> _What you need to do_
Pictures are not part of the copy. Write out exactly the lines from the line with "Image resolution: width=1024" through the end of the entries below.

> _Stored items_
▼

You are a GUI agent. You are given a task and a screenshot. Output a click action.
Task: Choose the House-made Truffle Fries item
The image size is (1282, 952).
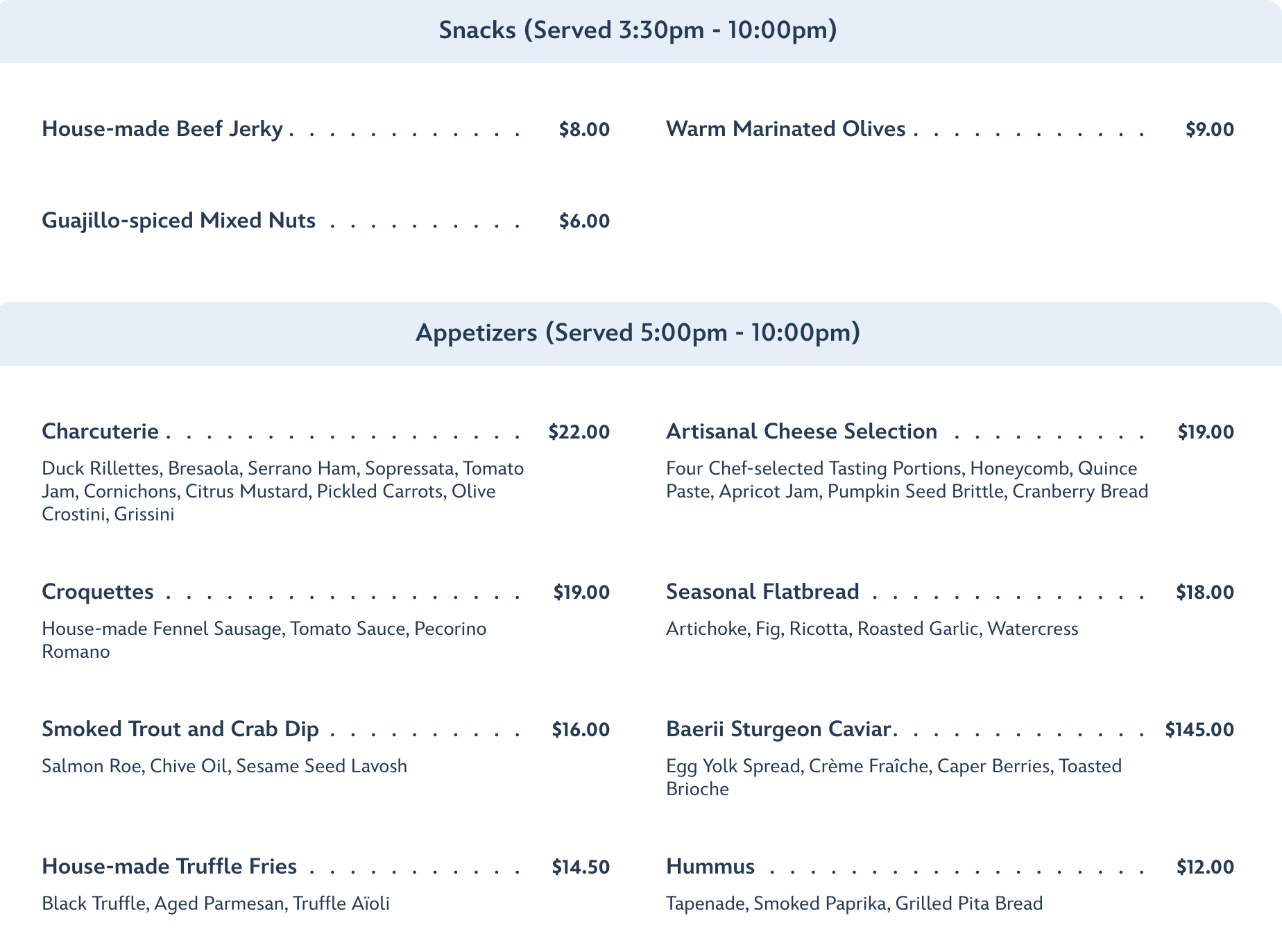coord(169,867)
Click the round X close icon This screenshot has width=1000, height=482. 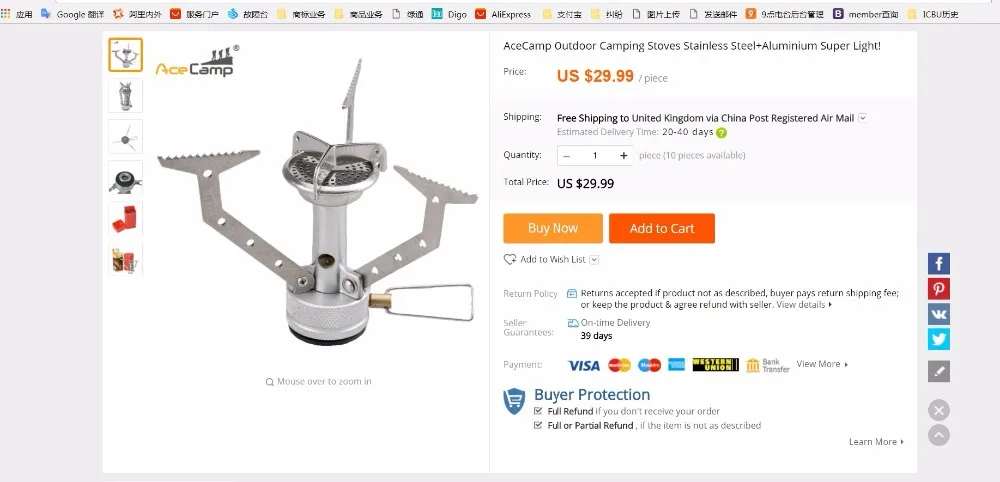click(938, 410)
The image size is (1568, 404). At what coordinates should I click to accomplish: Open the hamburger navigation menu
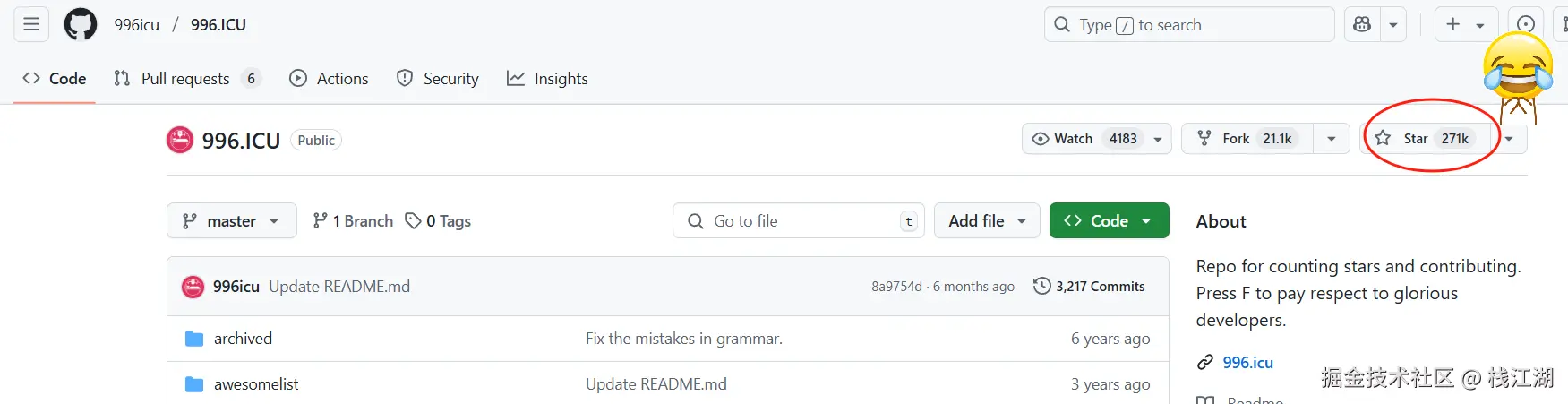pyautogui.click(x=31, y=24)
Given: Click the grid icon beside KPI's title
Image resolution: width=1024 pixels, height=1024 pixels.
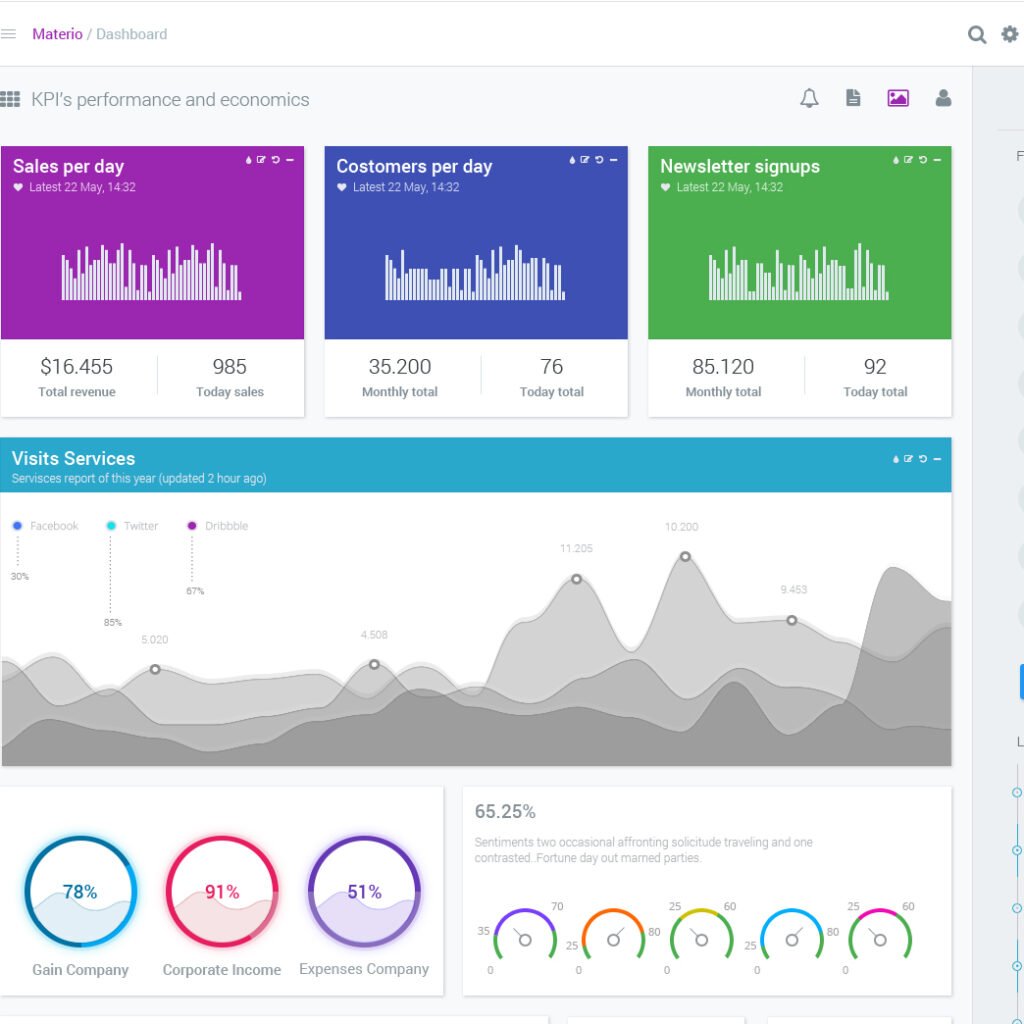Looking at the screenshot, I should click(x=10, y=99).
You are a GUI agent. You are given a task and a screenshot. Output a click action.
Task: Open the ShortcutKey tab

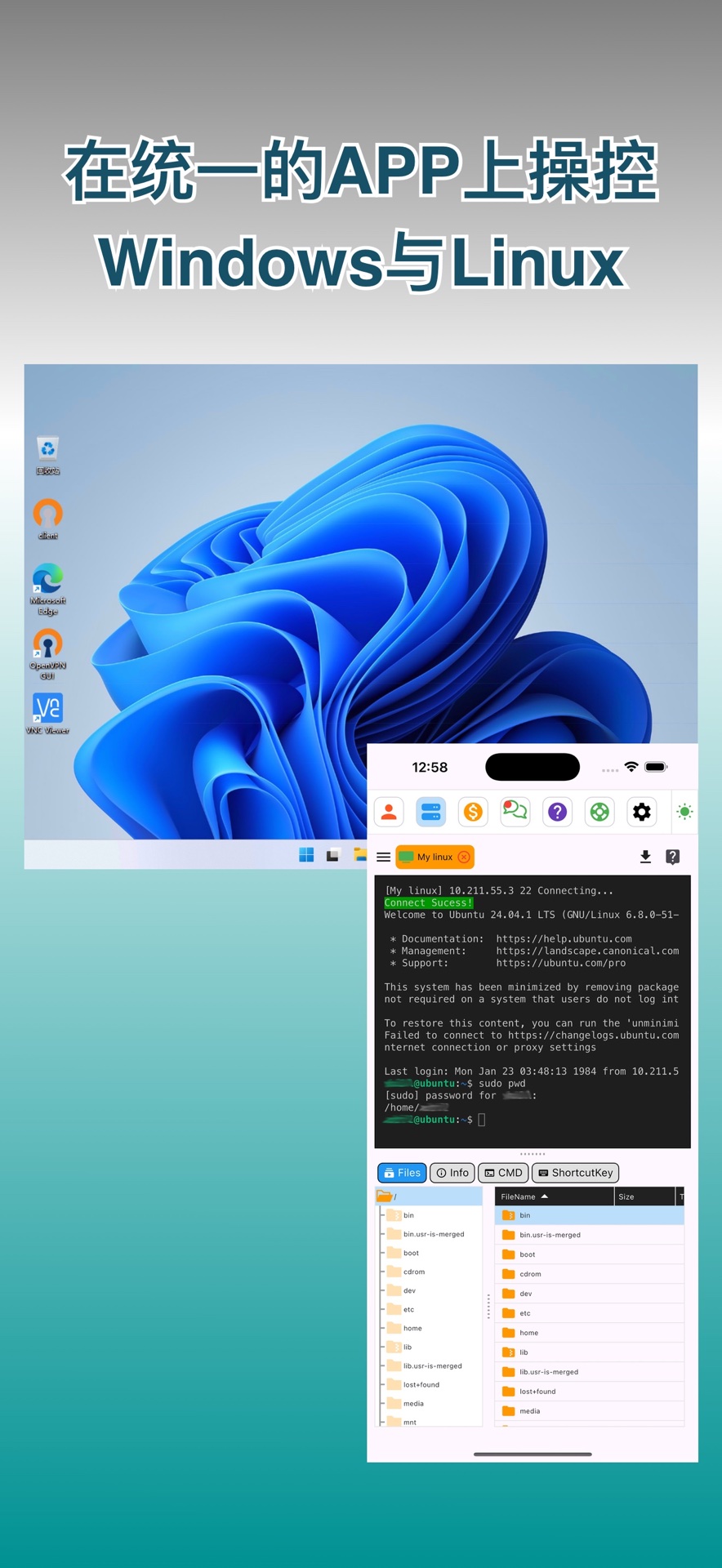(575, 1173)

▲

> _Expected answer_
Image resolution: width=1024 pixels, height=1024 pixels.
Looking at the screenshot, I should click(x=10, y=99).
You are a GUI agent. You are given a task and a screenshot. Output a click action.
Task: Open the ShortcutKey tab

(575, 1173)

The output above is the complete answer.